I'm trying to see if I can use baseX for a project we have. We need to store a large number of small documents (about 5,000,000 where each document is 1 to 10K). I had some performance issues and searched the mailing list and found some answers like this:
https://mailman.uni-konstanz.de/pipermail/basex-talk/2012-January/002478.htm...
This suggests I should be able to get good performance (query times that are around ~100ms or so). I'm running this on a linux server with fast disks and 24 GB of RAM (4 GB for JVM).
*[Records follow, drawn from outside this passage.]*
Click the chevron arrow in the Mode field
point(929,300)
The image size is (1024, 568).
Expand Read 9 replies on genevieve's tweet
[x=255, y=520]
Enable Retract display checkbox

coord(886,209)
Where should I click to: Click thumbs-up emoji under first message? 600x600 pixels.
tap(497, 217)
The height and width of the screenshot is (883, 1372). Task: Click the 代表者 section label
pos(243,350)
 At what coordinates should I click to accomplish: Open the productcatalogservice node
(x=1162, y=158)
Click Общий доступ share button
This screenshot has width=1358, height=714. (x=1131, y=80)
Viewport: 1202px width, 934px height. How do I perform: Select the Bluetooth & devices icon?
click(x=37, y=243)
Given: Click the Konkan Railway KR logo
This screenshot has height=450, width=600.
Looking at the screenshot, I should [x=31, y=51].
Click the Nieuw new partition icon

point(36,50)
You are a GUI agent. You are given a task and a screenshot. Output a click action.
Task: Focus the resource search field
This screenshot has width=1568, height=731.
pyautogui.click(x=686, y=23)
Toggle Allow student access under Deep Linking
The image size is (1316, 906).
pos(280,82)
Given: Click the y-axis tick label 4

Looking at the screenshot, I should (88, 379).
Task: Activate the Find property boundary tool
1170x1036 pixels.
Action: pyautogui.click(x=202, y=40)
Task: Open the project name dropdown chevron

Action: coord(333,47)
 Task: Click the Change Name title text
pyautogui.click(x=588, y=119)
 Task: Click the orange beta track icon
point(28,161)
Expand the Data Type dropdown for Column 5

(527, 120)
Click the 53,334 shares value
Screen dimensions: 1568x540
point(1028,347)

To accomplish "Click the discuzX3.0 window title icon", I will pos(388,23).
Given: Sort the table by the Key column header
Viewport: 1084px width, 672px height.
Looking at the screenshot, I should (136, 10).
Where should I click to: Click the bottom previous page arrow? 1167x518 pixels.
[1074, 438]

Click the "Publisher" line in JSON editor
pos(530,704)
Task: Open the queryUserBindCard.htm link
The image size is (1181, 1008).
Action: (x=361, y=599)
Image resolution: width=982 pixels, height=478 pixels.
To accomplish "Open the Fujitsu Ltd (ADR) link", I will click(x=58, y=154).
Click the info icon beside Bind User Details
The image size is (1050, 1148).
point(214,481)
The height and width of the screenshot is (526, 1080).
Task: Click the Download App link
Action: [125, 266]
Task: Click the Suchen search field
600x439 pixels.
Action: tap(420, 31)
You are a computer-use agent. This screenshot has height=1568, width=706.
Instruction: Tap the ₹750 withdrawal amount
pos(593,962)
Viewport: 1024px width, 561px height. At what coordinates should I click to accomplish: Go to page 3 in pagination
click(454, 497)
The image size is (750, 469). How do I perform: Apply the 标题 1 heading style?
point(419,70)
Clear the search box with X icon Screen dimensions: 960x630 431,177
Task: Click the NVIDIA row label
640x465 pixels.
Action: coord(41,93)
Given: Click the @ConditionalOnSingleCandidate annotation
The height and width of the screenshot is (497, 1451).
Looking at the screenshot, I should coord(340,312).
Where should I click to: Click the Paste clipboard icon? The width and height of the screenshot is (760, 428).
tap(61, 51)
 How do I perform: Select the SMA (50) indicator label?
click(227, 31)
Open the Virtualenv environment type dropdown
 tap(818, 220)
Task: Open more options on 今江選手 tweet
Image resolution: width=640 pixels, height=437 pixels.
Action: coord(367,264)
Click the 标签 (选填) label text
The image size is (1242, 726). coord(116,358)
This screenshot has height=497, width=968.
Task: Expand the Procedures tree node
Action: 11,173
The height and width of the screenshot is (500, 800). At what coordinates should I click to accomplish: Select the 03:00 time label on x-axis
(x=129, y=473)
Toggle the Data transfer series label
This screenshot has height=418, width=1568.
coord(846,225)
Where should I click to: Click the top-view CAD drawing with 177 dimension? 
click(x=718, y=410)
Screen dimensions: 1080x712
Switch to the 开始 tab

By the way, I'm doing the queries through the baseX GUI... not sure if that makes any difference. I created 3 test databases, small, medium and large. The results are shown below. All databases have full text search disabled (because I don't need it) and "Path Summary", "Text Index", "Attribute index" enabled. It seems like the indexes are not doing anything or just not working, because the query times are going up linearly (up to 5 seconds for the large database!!) with the size of the database... can someone explain what is happening/why, and how I can fix it?
Thanks a lot, Shahin Roboubi Software Engineer MDA
Embedded Attachment:
-----------------------------------------------------------------------------------
Database Properties Name: radarsat2small Size: 97 MB Nodes: 3891930 Resources: 92665 Timestamp: 05.01.2012 15:07:37
Query: /metadata/Radarsat2Signal[Acquisition[orbit_number<200]] Compiling: - adding text() step - rewriting orbit_number/text() < 200 Result: root()/metadata/Radarsat2Signal[Acquisition[orbit_number/text() < 200.0]] Timing: - Parsing: 0.25 ms - Compiling: 0.37 ms - Evaluating: 530.21 ms - Printing: 5.09 ms - Total Time: 535.94 ms Result: - Results: 165 Items - Updated: 0 Items - Printed: 145 KB Query plan: <IterPath> <Root/> <IterStep axis="child" test="metadata"/> <IterStep axis="child" test="Radarsat2Signal"> <AxisPath> <IterStep axis="child" test="Acquisition"> <CmpR min="-INF" max="200"> <AxisPath> <IterStep axis="child" test="orbit_number"/> <IterStep axis="child" test="text()"/> </AxisPath> </CmpR> </IterStep> </AxisPath> </IterStep> </IterPath>
-----------------------------------------------------------------------------------
Database Properties Name: radarsat2medium Size: 194 MB Nodes: 7777056 Resources: 185168 Timestamp: 05.01.2012 15:26:07
Query: /metadata/Radarsat2Signal[Acquisition[orbit_number<100]] Compiling: - adding text() step - rewriting orbit_number/text() < 100 Result: root()/metadata/Radarsat2Signal[Acquisition[orbit_number/text() < 100.0]] Timing: - Parsing: 0.25 ms - Compiling: 0.56 ms - Evaluating: 1079.27 ms - Printing: 5.99 ms - Total Time: 1086.08 ms Result: - Results: 185 Items - Updated: 0 Items - Printed: 163 KB Query plan: <IterPath> <Root/> <IterStep axis="child" test="metadata"/> <IterStep axis="child" test="Radarsat2Signal"> <AxisPath> <IterStep axis="child" test="Acquisition"> <CmpR min="-INF" max="100"> <AxisPath> <IterStep axis="child" test="orbit_number"/> <IterStep axis="child" test="text()"/> </AxisPath> </CmpR> </IterStep> </AxisPath> </IterStep> </IterPath>
-----------------------------------------------------------------------------------
Database Properties Name: radarsat2large Size: 873 MB Nodes: 34999986 Resources: 833333 Timestamp: 05.01.2012 16:32:29
Query: /metadata/Radarsat2Signal[Acquisition[orbit_number<20]] Compiling: - adding text() step - rewriting orbit_number/text() < 20 Result: root()/metadata/Radarsat2Signal[Acquisition[orbit_number/text() < 20.0]] Timing: - Parsing: 0.28 ms - Compiling: 2.16 ms - Evaluating: 5296.87 ms - Printing: 5.71 ms - Total Time: 5305.04 ms Result: - Results: 174 Items - Updated: 0 Items - Printed: 153 KB Query plan: <IterPath> <Root/> <IterStep axis="child" test="metadata"/> <IterStep axis="child" test="Radarsat2Signal"> <AxisPath> <IterStep axis="child" test="Acquisition"> <CmpR min="-INF" max="20"> <AxisPath> <IterStep axis="child" test="orbit_number"/> <IterStep axis="child" test="text()"/> </AxisPath> </CmpR> </IterStep> </AxisPath> </IterStep> </IterPath>